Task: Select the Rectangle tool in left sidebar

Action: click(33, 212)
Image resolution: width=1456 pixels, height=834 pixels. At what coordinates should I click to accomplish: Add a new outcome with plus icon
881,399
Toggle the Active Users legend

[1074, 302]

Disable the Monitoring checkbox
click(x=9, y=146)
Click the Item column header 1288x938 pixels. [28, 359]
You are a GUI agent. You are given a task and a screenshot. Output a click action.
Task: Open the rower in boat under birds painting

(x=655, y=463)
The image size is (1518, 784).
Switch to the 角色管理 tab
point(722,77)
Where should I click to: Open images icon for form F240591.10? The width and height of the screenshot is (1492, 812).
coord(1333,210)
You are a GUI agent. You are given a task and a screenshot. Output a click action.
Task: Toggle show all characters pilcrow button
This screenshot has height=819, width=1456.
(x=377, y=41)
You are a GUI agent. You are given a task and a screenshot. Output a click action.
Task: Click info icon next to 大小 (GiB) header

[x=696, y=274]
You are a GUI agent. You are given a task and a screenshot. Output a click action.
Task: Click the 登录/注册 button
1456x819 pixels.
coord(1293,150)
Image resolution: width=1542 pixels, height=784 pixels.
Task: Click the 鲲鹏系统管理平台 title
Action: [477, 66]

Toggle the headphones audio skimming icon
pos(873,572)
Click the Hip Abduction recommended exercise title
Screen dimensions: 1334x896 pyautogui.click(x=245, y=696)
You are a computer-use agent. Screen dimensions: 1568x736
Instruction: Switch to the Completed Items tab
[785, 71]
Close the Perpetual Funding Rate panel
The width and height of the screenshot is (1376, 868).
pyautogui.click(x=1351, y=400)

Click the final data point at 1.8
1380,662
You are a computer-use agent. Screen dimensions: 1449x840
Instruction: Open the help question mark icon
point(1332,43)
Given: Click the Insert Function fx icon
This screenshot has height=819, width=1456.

———

▶ Exercise instructions
Work out how many lines of the data above contain the string "computer" and give the number alone.

▶ Expected answer
2